**Assigned task:**
Could you transcribe exactly the lines from the one containing "Given: Select the" through the last line of the records below, leaving out the pictures?

**Data:**
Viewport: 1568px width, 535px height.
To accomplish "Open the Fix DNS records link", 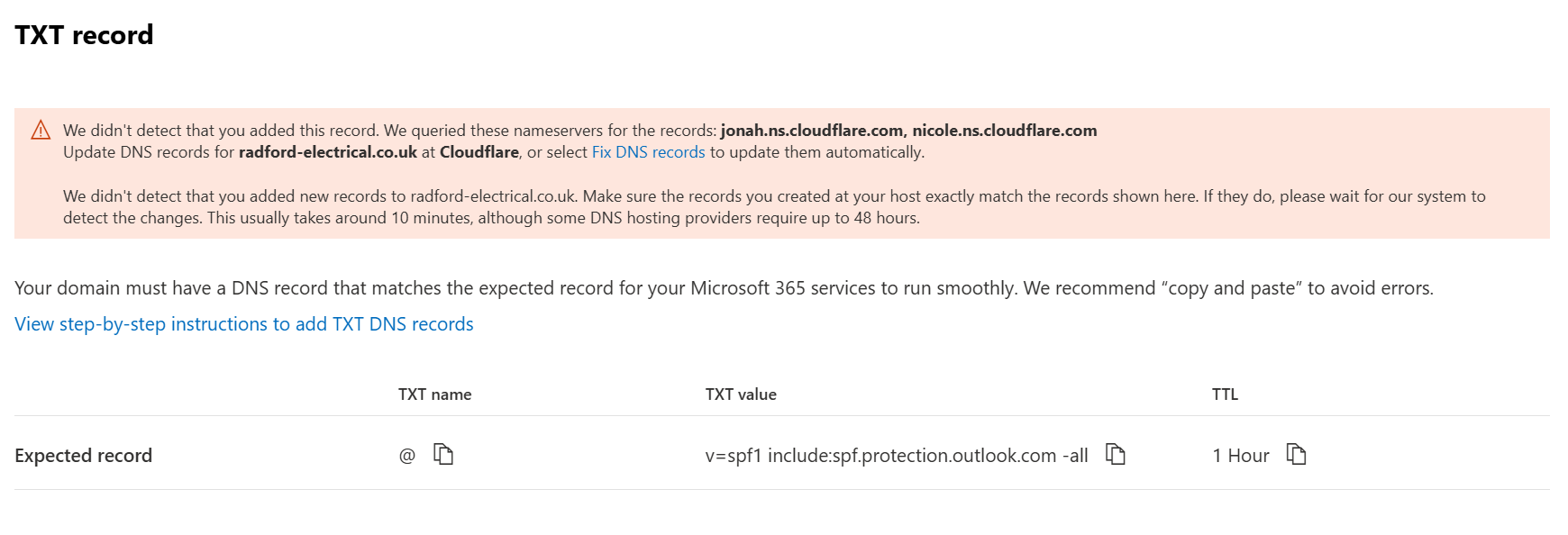I will [648, 152].
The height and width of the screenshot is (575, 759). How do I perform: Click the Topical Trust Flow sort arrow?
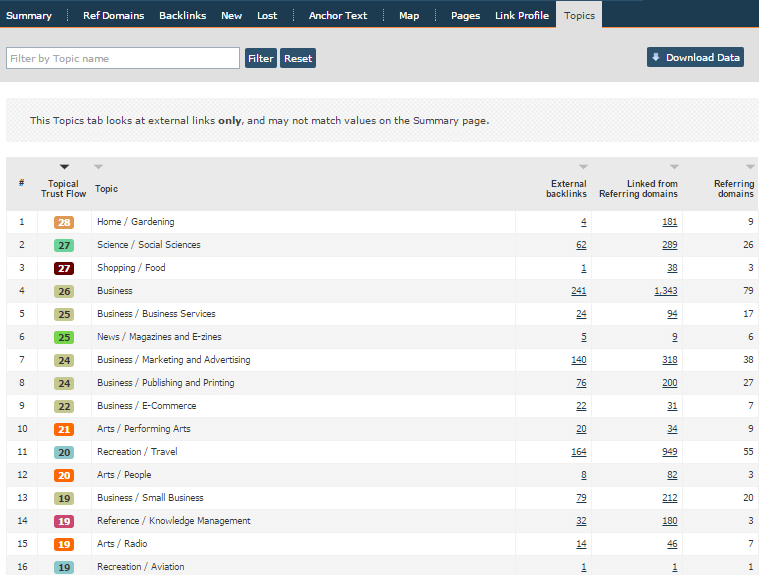[x=64, y=167]
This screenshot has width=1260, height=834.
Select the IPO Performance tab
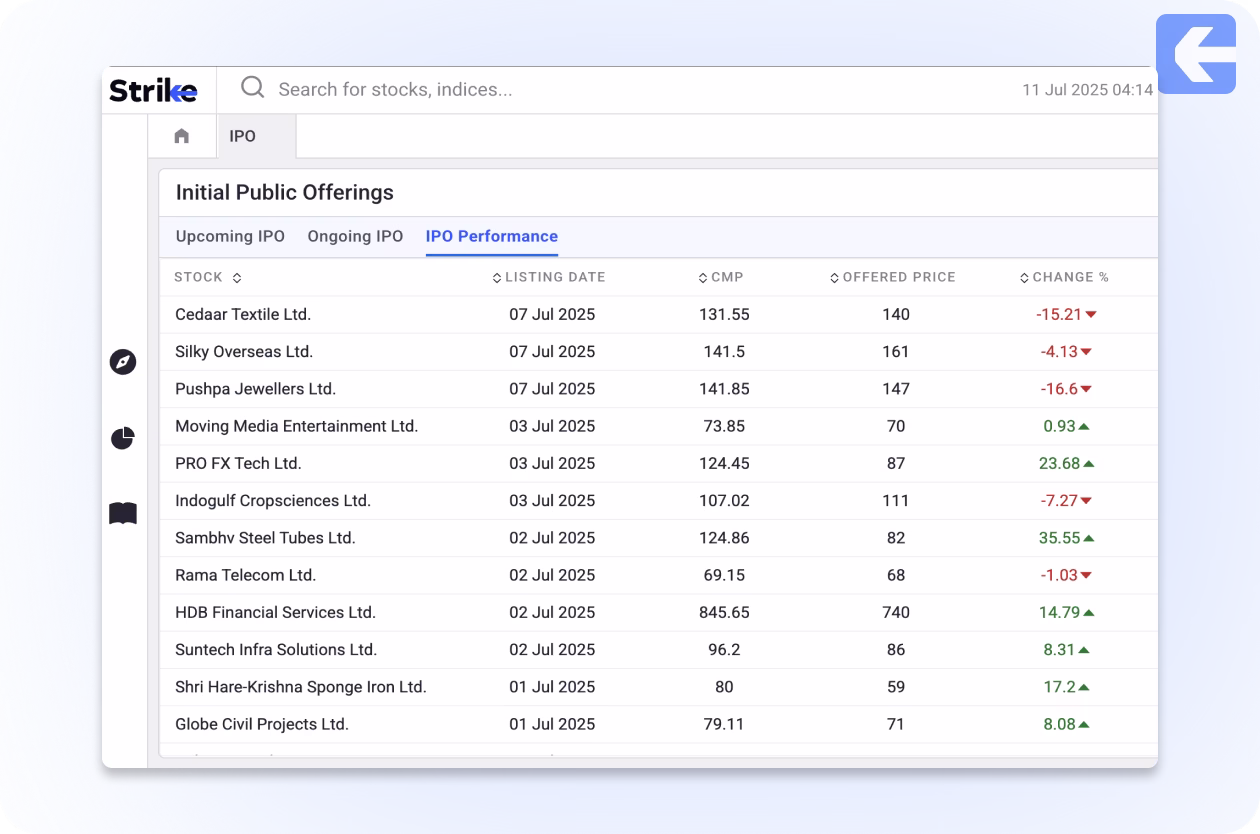coord(491,236)
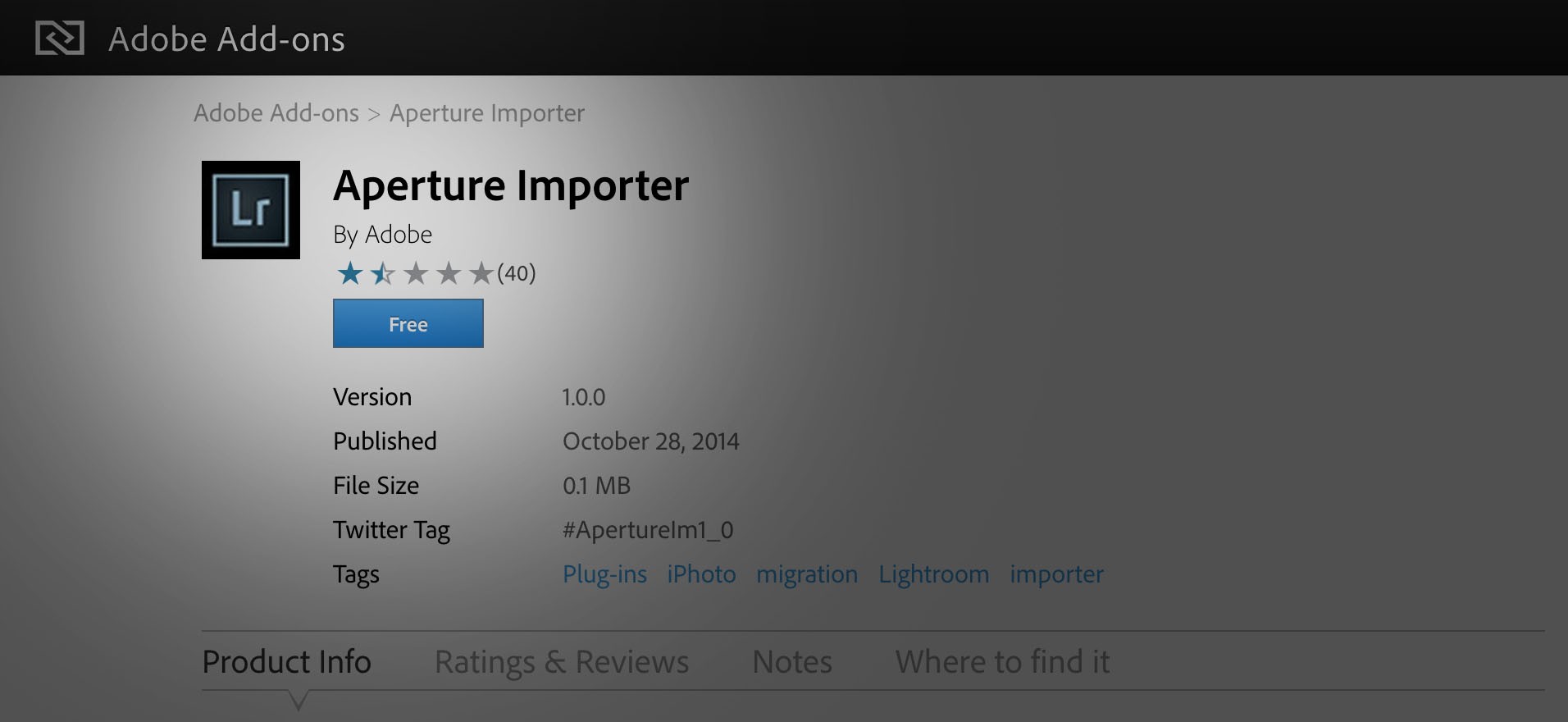Open the Lightroom tag
Screen dimensions: 1568x722
point(933,574)
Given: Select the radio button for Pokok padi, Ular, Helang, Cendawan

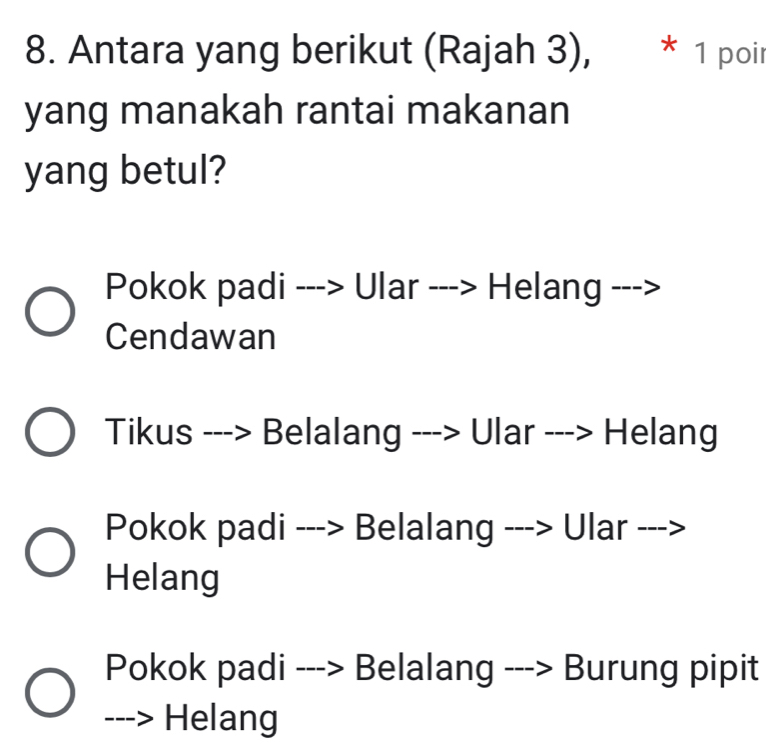Looking at the screenshot, I should click(x=48, y=312).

**Written reply:**
Given: Select the radio button for Pokok padi, Ular, Helang, Cendawan

Looking at the screenshot, I should click(x=48, y=312).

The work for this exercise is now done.